From the February 1930 issue of the short lived Flight, we have Bamber’s “Send Him up with Saunders.”
The C.O. kept Sanders as a free lance, for more than one reason perhaps. But mainly, no doubt, because there were other observers who could do the regular air work as well or better than Sanders could, while none of them could do the special work that he did. He had one exceptional quality that all the others observers lacked—He could tell a good pilot from a poor one far sooner than the commanding officer, himself, could. When a new pilot came up to the squadron, the first thing the C.O. would say to the operations officer, was: “Send him up with Sanders.”
When a new pilot came up to the Squadron the C.O. said “Send him up with Sanders”—and Sanders never failed to know at once a good pilot from a bad one. And no one knew his method!
As a bonus, here’s an article from THE OREGONIAN where Mr. Bamber discusses what he sees as the state of Pulp fiction writing from February 17, 1931:
FREE-LANCE writers who are getting nothing but rejection slips should take heart because 1931 probably will not be such a tough year in the fiction market as 1930 was and the chances are that 1932 will be pretty good. This is the advice brought from New York by Wallace R. Bamber, publisher of Far East Adventure Stories and Amazing Detective Stories. Mr. Bamber was in Portland yesterday after a brief visit to Spokane, where he grew up and started writing. Speaking of pulp-paper fiction, Mr. Bamber said that, gangster stories now are in most demand, with half a dozen magazines publishing nothing else, and a number of others using this type of story generously. War stories, he said, are now almost unsalable, and the detective Story market, is on the wane after enjoying tremendous popularity. As to what will succeed the gangster story in vogue, “I wish I knew,” he said.

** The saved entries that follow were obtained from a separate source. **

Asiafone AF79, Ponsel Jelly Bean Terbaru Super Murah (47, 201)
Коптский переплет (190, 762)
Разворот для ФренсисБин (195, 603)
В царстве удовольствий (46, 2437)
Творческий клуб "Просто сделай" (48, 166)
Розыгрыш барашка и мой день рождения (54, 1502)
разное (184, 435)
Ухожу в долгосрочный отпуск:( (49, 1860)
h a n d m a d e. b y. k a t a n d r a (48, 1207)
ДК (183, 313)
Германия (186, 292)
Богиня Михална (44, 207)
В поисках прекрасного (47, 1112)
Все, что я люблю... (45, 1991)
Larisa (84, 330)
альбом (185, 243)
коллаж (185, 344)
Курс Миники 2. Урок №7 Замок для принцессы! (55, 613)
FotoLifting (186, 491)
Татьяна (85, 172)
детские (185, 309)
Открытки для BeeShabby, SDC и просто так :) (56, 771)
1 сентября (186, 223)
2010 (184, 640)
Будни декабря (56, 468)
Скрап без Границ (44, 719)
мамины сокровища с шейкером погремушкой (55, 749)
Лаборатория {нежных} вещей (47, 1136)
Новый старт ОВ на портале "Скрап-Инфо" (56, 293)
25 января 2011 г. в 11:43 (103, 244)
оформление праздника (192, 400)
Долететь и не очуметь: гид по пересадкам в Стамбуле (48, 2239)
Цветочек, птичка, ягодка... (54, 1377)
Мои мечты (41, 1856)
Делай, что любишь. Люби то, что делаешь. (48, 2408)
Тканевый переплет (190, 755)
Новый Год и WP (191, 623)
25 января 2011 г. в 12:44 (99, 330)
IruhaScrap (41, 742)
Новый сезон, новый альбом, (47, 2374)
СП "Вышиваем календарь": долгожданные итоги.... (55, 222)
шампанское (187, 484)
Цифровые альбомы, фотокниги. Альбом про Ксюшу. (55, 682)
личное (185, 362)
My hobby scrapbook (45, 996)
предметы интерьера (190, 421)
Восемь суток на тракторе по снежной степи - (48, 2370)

In pulp fiction there are only three kinds of stories, according to Mr. Bamber—love, detective mystery, and adventure. The gangster story is in the adventure, not detective field. In each of these divisions there are three kind’s of conflict—man against man, man against himself, and man against nature.
Furthermore, according to Mr. Bamber, there is only on® plot with which the pulp-paper writer need concern himself. The story opens, figuratively speaking, with the villain on top of the hero with a knife in his hand, and ends with the positions reversed. This one plot can be varied to suit any pulp magazine, the individuality of the story depending upon the characters used and the incidents employed in effecting the reversal of positions.
The magazine publishing business is largely a gamble, in Mr. Bamber’s view, and this is the reason so many pulp publications start and stop abruptly.